Cranes which are operated at least once per month, otherwise known as cranes in regular service, need to be inspected on a regular basis at intervals that depend on a few factors. Overhead crane inspection is done either at “frequent” intervals or “periodic” intervals based on the integral components, the degree of the crane’s exposure to wear and tear, and how many malfunctions the crane is subject to. Both overhead crane inspections are required to be done by a qualified person who must then ascertain if any deficiencies seen are safety hazards. “Frequent” overhead crane inspections pertain to the operating mechanisms, hydraulic systems, hooks, and hoist chains. They can be inspected visually and OSHA recommends doing so daily, before every shift. Hoist equipment in particular needs to be inspected by a certified overhead crane inspector and must keep a written record. Periodic inspections cover bolts, sheaves, locking devices, braking systems, load indicators, power-plants, and electrical wiring. Periodic inspections should be conducted yearly for normal or heavily used cranes. Cranes with severe service should be inspected quarterly.

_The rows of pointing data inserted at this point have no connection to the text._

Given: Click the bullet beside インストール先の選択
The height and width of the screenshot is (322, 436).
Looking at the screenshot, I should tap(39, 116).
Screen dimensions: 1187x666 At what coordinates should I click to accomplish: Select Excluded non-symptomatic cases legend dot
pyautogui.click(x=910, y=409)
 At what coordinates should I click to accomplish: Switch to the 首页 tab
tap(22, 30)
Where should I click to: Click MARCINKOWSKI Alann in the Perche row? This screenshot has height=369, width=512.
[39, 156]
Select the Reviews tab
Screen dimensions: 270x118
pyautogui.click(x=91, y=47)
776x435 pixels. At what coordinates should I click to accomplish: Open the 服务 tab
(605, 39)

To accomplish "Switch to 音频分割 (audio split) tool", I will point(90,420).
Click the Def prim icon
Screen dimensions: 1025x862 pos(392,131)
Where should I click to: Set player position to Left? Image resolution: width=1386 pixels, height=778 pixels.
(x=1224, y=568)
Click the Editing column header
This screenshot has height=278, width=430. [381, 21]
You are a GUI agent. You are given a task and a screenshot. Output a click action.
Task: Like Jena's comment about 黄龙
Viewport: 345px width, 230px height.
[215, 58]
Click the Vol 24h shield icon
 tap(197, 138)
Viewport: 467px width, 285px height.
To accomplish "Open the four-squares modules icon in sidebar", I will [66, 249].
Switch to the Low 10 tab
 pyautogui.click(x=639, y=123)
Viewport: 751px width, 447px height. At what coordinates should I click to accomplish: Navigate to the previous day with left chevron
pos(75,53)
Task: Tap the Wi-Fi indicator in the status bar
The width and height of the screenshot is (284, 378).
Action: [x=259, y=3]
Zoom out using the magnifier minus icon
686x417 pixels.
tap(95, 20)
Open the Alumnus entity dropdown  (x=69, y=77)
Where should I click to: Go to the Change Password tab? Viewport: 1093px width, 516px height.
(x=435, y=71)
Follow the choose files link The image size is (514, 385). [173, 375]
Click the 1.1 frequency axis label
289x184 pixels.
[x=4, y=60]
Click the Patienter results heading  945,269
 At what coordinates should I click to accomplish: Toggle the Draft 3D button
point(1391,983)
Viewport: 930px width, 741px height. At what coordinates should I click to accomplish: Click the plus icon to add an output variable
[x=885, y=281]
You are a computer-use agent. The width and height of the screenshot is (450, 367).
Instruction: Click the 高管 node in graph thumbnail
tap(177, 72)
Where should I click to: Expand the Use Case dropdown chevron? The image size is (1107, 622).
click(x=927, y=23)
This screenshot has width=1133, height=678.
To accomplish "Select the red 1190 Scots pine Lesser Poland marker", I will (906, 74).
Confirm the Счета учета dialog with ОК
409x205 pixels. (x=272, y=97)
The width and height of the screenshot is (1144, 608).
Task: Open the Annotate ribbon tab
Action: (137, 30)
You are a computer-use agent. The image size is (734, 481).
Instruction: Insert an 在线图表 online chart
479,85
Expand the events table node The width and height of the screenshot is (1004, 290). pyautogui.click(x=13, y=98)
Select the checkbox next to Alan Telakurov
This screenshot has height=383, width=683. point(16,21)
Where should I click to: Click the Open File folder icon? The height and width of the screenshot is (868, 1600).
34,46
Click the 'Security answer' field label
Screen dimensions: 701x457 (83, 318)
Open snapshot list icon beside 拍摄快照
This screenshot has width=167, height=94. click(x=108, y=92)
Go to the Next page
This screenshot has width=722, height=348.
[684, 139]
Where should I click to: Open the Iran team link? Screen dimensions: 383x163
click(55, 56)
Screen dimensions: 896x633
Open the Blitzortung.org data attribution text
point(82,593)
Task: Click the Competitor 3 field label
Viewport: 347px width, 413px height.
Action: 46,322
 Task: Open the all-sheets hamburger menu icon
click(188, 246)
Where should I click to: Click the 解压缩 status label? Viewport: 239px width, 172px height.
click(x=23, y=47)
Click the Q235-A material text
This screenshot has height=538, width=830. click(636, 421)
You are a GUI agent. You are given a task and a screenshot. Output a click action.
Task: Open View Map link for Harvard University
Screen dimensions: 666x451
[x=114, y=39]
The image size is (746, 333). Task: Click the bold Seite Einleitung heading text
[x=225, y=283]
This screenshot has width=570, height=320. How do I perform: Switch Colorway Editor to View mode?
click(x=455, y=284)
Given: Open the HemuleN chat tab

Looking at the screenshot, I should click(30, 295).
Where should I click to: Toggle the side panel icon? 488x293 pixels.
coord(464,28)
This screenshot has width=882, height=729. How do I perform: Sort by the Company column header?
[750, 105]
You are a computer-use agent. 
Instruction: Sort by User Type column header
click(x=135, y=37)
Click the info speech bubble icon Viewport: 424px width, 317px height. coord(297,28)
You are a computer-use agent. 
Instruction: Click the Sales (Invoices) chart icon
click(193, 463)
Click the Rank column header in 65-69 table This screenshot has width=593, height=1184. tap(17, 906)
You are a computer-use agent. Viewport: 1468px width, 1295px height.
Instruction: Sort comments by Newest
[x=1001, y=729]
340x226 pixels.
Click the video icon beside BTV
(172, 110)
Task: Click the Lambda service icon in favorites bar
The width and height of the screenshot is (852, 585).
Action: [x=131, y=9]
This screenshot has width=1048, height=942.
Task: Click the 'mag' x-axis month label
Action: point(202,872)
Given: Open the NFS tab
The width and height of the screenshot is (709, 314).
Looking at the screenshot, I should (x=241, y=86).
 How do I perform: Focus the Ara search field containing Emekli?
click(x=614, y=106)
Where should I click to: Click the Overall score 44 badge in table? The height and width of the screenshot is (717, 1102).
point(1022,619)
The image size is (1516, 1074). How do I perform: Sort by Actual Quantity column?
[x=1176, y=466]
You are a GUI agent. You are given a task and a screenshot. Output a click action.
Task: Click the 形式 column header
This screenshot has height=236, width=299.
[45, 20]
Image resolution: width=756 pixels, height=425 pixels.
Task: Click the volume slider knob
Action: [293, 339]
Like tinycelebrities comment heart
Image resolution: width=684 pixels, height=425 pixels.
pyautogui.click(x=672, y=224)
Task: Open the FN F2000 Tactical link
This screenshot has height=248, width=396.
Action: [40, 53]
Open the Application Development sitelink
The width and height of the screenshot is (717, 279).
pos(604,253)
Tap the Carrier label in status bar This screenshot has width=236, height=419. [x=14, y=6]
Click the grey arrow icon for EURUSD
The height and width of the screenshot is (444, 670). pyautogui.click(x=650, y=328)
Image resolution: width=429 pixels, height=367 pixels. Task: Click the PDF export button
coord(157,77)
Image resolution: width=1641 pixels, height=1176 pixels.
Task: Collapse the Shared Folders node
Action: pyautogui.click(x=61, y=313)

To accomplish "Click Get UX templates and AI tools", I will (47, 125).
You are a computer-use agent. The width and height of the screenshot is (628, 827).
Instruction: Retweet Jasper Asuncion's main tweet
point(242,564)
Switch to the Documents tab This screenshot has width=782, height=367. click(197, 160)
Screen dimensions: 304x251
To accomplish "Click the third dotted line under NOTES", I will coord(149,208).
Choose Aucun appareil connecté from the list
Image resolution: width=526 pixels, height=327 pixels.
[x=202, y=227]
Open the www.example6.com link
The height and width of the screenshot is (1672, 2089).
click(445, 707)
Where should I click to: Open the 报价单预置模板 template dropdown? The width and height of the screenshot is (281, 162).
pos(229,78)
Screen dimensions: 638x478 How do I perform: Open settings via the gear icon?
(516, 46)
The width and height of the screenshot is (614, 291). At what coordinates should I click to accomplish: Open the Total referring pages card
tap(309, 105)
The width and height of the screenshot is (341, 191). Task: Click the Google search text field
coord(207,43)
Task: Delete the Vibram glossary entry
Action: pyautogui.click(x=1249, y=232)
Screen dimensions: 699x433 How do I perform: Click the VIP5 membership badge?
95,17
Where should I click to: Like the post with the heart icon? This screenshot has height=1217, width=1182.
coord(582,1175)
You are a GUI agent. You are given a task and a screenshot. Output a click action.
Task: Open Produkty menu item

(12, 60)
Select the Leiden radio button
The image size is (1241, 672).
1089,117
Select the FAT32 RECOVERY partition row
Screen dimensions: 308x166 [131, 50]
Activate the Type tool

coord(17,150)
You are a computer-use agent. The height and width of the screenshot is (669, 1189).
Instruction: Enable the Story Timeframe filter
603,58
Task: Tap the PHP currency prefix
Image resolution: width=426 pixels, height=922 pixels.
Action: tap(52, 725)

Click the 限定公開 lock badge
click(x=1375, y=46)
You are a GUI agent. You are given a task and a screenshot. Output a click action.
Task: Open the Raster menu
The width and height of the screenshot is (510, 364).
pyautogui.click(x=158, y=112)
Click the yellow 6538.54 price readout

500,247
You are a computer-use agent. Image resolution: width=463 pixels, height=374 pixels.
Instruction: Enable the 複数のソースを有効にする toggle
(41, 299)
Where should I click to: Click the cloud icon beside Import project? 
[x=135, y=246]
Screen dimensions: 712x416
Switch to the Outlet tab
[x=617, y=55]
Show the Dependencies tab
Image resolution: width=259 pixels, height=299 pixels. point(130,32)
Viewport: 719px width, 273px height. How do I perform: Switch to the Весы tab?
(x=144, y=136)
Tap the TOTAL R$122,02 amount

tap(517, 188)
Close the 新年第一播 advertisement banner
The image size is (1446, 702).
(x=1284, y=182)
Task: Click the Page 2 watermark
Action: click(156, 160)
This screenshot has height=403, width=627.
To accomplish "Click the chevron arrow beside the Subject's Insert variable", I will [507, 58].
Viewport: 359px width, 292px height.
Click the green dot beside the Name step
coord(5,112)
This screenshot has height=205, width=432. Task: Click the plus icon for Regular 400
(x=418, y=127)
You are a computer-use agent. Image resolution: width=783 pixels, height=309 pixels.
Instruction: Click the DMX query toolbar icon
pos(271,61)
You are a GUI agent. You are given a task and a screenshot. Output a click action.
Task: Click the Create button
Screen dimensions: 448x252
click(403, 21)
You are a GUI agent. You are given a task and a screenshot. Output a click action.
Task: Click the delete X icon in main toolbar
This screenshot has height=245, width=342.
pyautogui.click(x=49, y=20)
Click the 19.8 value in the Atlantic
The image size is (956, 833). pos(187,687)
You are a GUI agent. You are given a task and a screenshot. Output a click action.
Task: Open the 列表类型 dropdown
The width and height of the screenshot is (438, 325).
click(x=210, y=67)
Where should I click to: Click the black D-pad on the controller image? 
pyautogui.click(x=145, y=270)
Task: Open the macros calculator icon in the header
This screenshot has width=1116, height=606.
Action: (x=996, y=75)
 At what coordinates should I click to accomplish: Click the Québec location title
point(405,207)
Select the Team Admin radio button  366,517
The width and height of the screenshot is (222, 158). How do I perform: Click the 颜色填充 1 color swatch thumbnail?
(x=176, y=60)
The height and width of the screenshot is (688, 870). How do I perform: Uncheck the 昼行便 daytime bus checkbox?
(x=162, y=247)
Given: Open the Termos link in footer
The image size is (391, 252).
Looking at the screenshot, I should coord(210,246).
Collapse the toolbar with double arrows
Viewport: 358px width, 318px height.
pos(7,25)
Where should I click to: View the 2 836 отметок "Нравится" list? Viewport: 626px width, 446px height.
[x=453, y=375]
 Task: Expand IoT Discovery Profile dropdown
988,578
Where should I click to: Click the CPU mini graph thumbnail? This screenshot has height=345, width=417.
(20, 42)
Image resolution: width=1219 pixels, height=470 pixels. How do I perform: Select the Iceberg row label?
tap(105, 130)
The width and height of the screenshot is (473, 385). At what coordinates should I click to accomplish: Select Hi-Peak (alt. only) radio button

The following are overhead crane inspection guidelines as outlined in ASME B30.2 – overhead and gantry cranes and OSHA 1910.179.

Initial Overhead Crane Inspections

New, reinstalled, altered, repaired, and modified cranes shall be inspected by a designated person prior to initial use.

Frequent Overhead Crane Inspections

A qualified person must check the following during a “Frequent” overhead crane inspection. Visual examinations by the operator or other designated personnel as follows:

  • Cranes with normal service: monthly
  • Cranes with heavy service: weekly to monthly
  • Cranes with severe service: daily to weekly (records not required but suggested)
  • Observation during operation
  • Operating mechanisms, proper adjustment, and unusual sounds
  • Upper limit devices (hoist – switches)
  • Tanks, valves, pumps, lines, and other parts of air or hydraulic systems
  • Hooks and hook latches
  • Hoist roes and end connections
  • Braking distance
  • Wire rope location and lubricant
  • Load chain
  • Bridge and trolley travel limits
  • Signs of oil leakage or unusual sounds
    • Proper safety labels and warnings (visual and audible)

Rope of proper spooling onto the drum(s) and sheave(s)


A visual overhead crane inspection is done by a designated person making records of apparent external conditions to provide the basis of continuing evaluation. The designated person shall determine whether conditions found during an inspection constitute a hazard and whether disassembly is required for additional inspection. Periodic inspection of overhead cranes is completed annually for normal service and heavy service. Cranes with severe service shall be quarterly.

A qualified person must check the following during a “Periodic” overhead crane inspection. All items required infrequent inspection and the following items if applicable:

  • Deformed cracked or corroded members
  • Loose or missing bolts, nuts, pins, rivets
  • Cracked or worn sheaves and drums
  • Worn, cracked or distorted parts such as pins, bearings, wheels, shafts, gears, locking and clamping devices, bumpers and stops
  • Excessive wear on brake system parts
  • Excessive wear of drive chain sprockets and excessive drive chain stretch
  • Deterioration of controllers, master switches, contacts, limit switches, and push-button stations
  • Wind indicators for proper operation
  • Gasoline, diesel, electric, or other power plants for proper operation
  • Motion limit devices that interrupt power or cause a warning to be activated for proper performance (each motion shall be inched or operated at low speed into the limit device with no load on the crane)
  • Rope reeving for compliance with crane manufacturer’s design
  • All function, instruction, caution, and warning labels or plates for legibility and replacement
  • Fire extinguisher in the cab
  • Trolley and runway rails for misalignment and wear
  • Runway structure for corrosion, cracks, and deformities
  • Conductor system

Records from periodic inspections shall be made on critical items such as hoisting machinery, sheaves, hooks, chains, ropes and other lifting devices. Records shall be placed on file.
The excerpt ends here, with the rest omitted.